Reagan dedicou boa parte de seus mandatos a vencer a fase final da "Guerra Fria" contra a União Soviética. Ele foi uma das figuras mais carismáticas dos Estados Unidos nas últimas décadas.
Em 1994, apenas cinco anos após deixar a Casa Branca, Reagan anunciou ao país, em uma emotiva carta, que sofria do mal de Alzheimer, e que começava "o caminho que me levará ao ocaso da minha vida". A partir de então, levou uma vida cada vez mais reservada, até desaparecer por completo da cena pública.
Em 2001, o ex-presidente fraturou o quadril por causa de uma queda, e teve de ser submetido a uma cirurgia. Um ano depois,Nancy disse em uma entrevista à televisão que o ex-presidente já não a reconhecia.
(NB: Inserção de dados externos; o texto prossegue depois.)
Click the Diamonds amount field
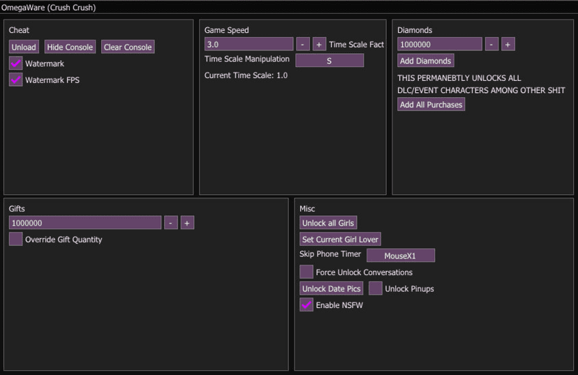The width and height of the screenshot is (578, 375). coord(440,45)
Em maio deste ano, Nancy fez um emocionado pedido ao governo americano. Pediu que incentivassem as pesquisas com células-tronco no tratamento da doença do marido, entre outras doenças, também graves e ainda sem cura.
"A longa viagem de Ronnie o levou finalmente a um lugar onde não posso alcançá-lo", resumiu Nancy Reagan. Com base em justificativas éticas e morais, o governo de George W. Bush restringiu a pesquisa com células-tronco aos recursos de fundos públicos.